En oscuras callejuelas de pavimento, iluminadas por un
rayo de sol
el rostro hermético de las chozas se conmueve con esa
frase de Traherne:
"El maíz era naciente y el trigo inmortal",
y los cañaverales de Caroni. Con todo el verano por
delante
una brisa camina hacia los muelles, y el mar comienza.
VII (Midsummer)
Nuestras casas están a un paso de la alcantarilla.
Cortinas de plástico
o vulgares reproducciones ocultan lo sombrío tras las
ventanas –
la máquina de coser a pedales, las fotos, la rosa de
papel
sobre su paño. El sendero de entrada está indicado por
tarros rojos.
La altura de un hombre al pasar es idéntica a la de
sus puertas
y las puertas mismas, usualmente no más anchas que
ataúdes,
han tallado a veces medias lunas en sus grecas.
Los montes carecen de ecos. No el eco de las ruinas.

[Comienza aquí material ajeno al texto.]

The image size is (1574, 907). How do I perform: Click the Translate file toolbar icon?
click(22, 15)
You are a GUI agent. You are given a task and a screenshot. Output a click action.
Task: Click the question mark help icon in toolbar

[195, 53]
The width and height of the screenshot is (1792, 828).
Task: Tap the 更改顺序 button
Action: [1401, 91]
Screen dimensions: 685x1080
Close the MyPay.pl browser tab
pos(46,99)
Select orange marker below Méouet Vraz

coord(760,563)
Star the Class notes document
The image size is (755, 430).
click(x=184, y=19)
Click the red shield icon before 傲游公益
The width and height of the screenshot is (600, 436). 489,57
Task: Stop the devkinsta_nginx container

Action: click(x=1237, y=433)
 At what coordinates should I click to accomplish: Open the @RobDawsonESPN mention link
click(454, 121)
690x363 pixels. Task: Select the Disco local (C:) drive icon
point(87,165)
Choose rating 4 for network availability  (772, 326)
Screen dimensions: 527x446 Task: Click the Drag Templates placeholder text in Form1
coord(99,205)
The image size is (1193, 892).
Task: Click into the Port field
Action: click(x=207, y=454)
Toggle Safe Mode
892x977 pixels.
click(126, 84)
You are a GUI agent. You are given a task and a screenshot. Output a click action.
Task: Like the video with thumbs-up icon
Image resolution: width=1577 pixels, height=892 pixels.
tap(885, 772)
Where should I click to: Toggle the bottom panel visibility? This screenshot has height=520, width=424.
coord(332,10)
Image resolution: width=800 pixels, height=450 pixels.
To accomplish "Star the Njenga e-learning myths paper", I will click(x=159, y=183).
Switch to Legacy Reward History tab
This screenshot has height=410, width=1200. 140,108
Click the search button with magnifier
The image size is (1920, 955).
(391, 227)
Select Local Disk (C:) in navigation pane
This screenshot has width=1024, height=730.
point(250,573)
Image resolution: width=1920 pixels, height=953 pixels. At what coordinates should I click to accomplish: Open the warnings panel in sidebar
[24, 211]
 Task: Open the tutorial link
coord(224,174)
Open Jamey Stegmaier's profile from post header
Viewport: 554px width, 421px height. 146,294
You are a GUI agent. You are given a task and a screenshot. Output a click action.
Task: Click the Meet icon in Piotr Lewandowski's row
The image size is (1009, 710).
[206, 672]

Los sitios eriazos cabecean con sus palanquines de
verde.
Cualquier fisura en la vereda fue labrada por la falla
original
del primer mapa del mundo, sus fronteras y poderes.
Cerca de un montón de arena roja, de la siembra, de la
gravilla abandonada
cerca de un lote quemado, una selva fresca exhibe sus
verdes
y salvajes orejas elefantinas de ñame y dasheen.
Si quisieras, al otro lado del pequeño muro, es
posible
recapturar una infancia cuyas enredaderas
inmovilizarán tus pies.
Ese es el destino de todo vagabundo, así su marca,
que mientras más vagabundea, más ancho se le hace el
mundo.
Por eso, no importa cuan lejos hayas viajado, tus
pasos hacen más hoyos y la maraña se multiplica –
o por qué pensarías tan repentinamente en Tomás
Venclova
y ¿por qué ha de importarme a mí lo que fuera que le
hicieran a Heberto
cuando los exiliados deben dibujar sus propios mapas,
cuando este asfalto
te lleva lejos de la acción, más allá de los setos de
flores no alineadas?
XI (Midsummer)
Cansado de la mañana, mi doble cierra la puerta
del baño del motel; luego, mientras limpia el espejo
empañado,
se niega a aceptar que yo lo miro fijamente.
Con el más suave gruñido, estira mi cuello, cuidando
de dejarlo limpio, su atención desapasionada
semejante a un barbero que jabona un cadáver - la
extrema unción.
El antiguo ritual hubiese sido así de sombrío
si los minúsculos mechones ensortijados ahí en el
lavatorio
hubiesen sido, no vellos, sino pequeños serafines.
Él poda nuestro bigote con pequeños cortes de tijera,
luego se detiene, y medita como en el aire. Algunos
dolores
no son inmensos, más son fatales, algo así como la
sensación de pecado
al afeitarse. Y los roperos vacíos donde alguna vez
brilló
su ropa. Pero díganme, por qué el tirar una cadena,
con su vorágine en la que giran trocitos de pelo,
puede hacer
que algunos hombres aparten sus rasuradoras
silenciosamente
y sientan sus venas cual inmundicia que flota río
abajo
después del doloroso trabajo del sexo,
es, una pregunta que pueden plantear los cisnes con
sus cuellos blancos,
y
que el gallo puede contestar sin demora, pisando a sus gallinas.